Awesome

Automatic benchmark generation suite

Suite to generate benchmarks across different WaterLily versions, Julia versions (using juliaup), backends, cases, and cases sizes using the benchmark.sh script.

TL;DR

Default benchmark for quick validations on the TGV and Jelly test cases.

sh benchmark.sh
julia --project compare.jl

NOTE: For Ubuntu users: The default shell (/bin/sh) in Ubuntu points to dash, and not bash. Executing the sh benchmark.sh calls dash and results in a [Bad Substitution Error](benchmark.sh: 2: Bad substitution). The simple workaround is to call the shell script directly ./benchmark.sh followed by the desired arguments. This applies to all the examples below.

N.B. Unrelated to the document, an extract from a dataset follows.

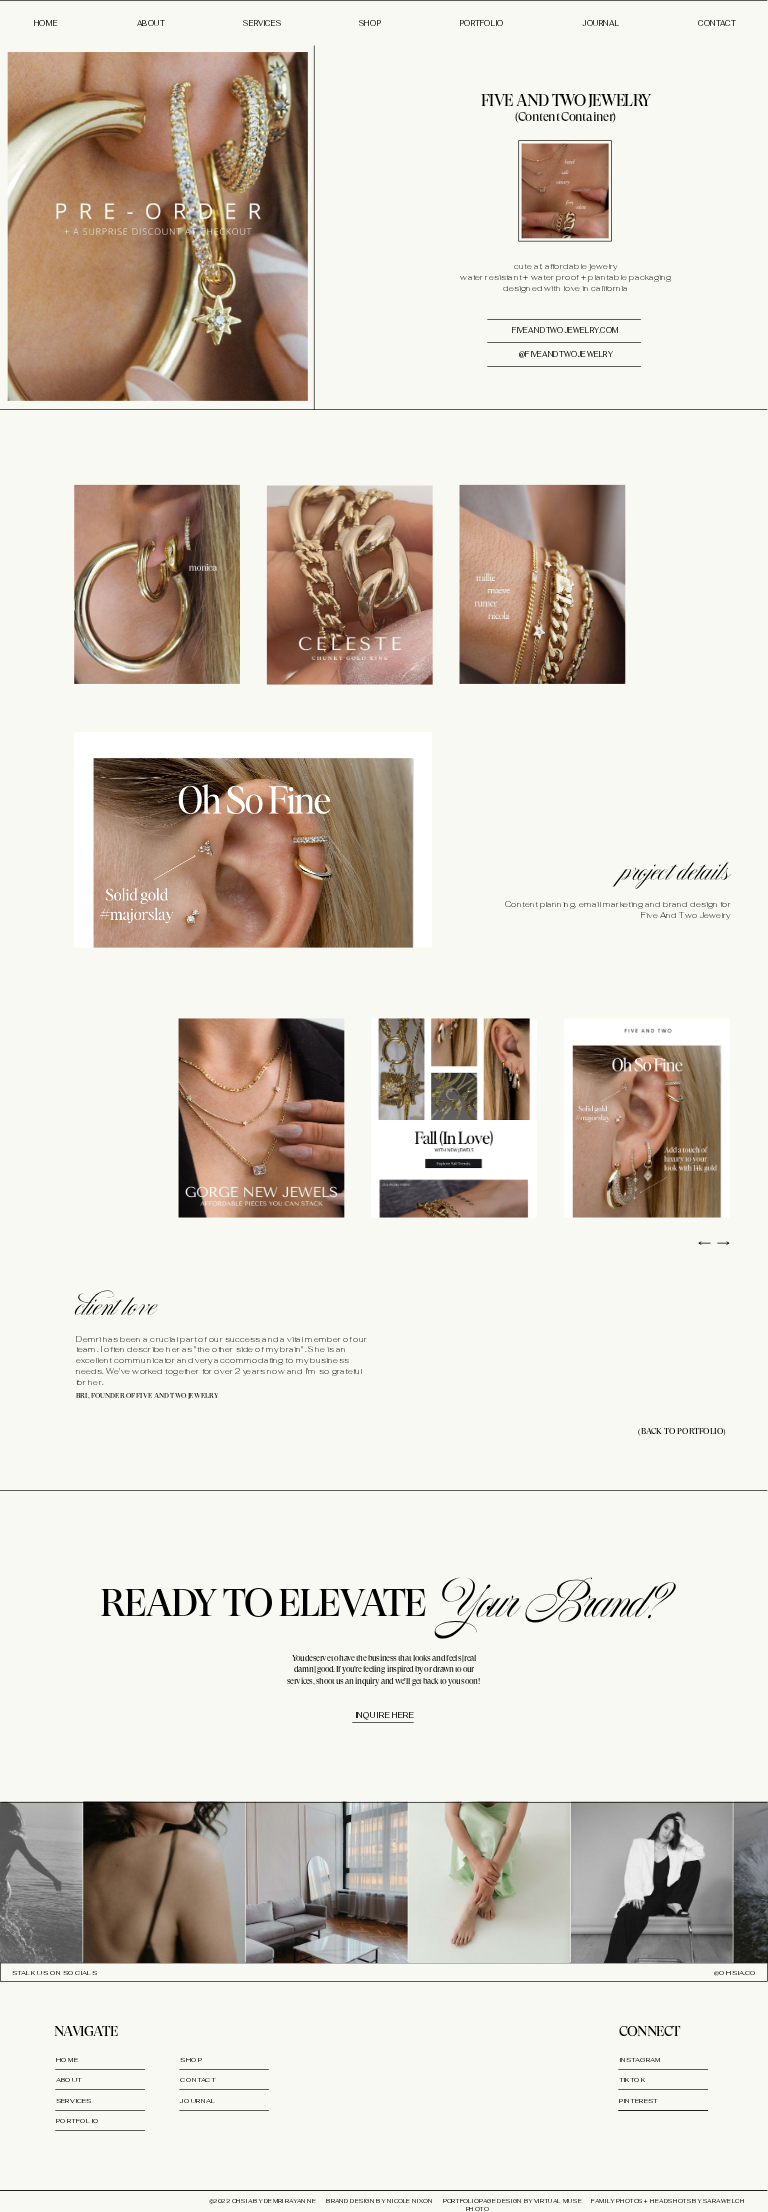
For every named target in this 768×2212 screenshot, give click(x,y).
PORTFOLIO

More detailed usage example

sh benchmark.sh -v "release 1.11" -t "1 4" -b "Array CuArray" -c "tgv jelly" -p "6,7 5,6" -s "100 100" -ft "Float32 Float64"
julia --project compare.jl --data_dir="data" --plot_dir="plots" --patterns=["tgv","jelly"] --sort=1

runs both the TGV and jelly benchmarks (-c) at the current WaterLily available in $WATERLILY_DIR state in 2 different Julia versions (latest release version and latest 1.11, noting that these need to be available in juliaup), and 3 different backends (CPUx01, CPUx04, CUDA). Note that $WATERLILY_DIR needs to be available in the environmental variables, or otherwise the argument -wd "my/waterlily/dir" can be specified. The cases size -p, number of time steps -s, and float type -ft are bash (ordered) arrays which need to be equally sized to -c and specify each benchmark case (respectively). The default benchmarks launch (sh benchmark.sh) is equivalent to:

sh benchmark.sh -wd "$WATERLILY_DIR" -w "" -v "release" -t "4" -b "Array CuArray" -c "tgv jelly" -p "6,7 5,6" -s "100 100" -ft "Float32 Float32"

Note that -w or --waterlily can be used to pass different WaterLily versions by using commit hashes, tags, or branch names, eg. -w "master v1.2.0". An empty -w argument will benchmark the current state of $WATERLILY_DIR.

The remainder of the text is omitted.